3.19. Service Warranty and Liability. Schedule 3.19 contains a true,
correct and complete copy of Company's standard warranty or warranties for sales
of Services (as defined below) and, except as stated therein, there are no
warranties, commitments or obligations with respect to the provision of such
Services. Schedule 3.19 sets forth the estimated aggregate annual cost to
Company of meeting warranty or liability obligations or commitments for
customers for each of the five (5) preceding fiscal years. Schedule 3.19
contains a description of all liability claims and similar Litigation relating
to services rendered, which are presently pending or which to Company's or any
Shareholder's knowledge are threatened, or which have been asserted or commenced
against Company within the last five (5) years, in which a party thereto either
requests injunctive relief or alleges damages (whether or not covered by
insurance). The provision of such services by the Company meets and complies
with all governmental laws and regulations currently in effect. As used in this
Section 3.19, the term "Services" means any and all services currently or at any
time previously rendered, provided or sold by Company, or by any predecessor of
Company under any brand name or mark under which services are or have been
rendered, provided or sold by Company.
3.20. Bank Accounts. Schedule 3.20 sets forth the names and locations of
all banks, trust companies, savings and loan associations and other financial
institutions at which the Company maintains a safe deposit box, lock box or
checking, savings, custodial or other account of any nature, the type and number
of each such account and the signatories therefore, a description of any
compensating balance arrangements, and the names of all persons authorized to
draw thereon, make withdrawals therefrom or have access thereto.
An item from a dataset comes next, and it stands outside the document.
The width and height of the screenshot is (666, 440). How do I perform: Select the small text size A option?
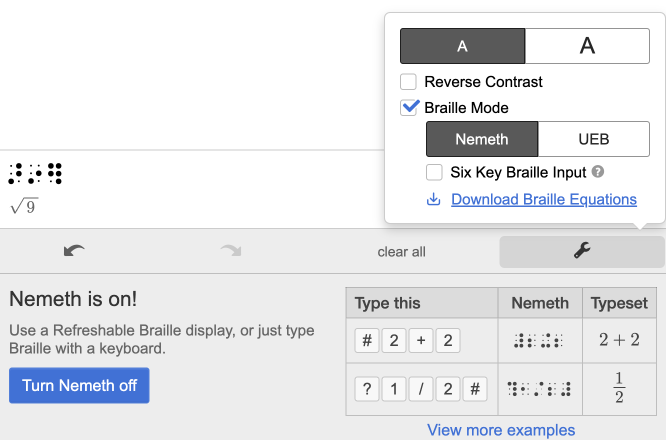pyautogui.click(x=462, y=46)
3.21. Affiliates' Relationships to Company.
3.21.(a) Contracts With Affiliates. All leases, contracts,
agreements or other arrangements between Company and any Affiliate are
described on Schedule 3.21.(a).
3.21.(b) No Adverse Interests. No Affiliate has any direct or
indirect interest in (i) any entity which does business with Company or
is competitive with Company's business, or (ii) any property, asset or
right which is used by Company in the conduct of its business.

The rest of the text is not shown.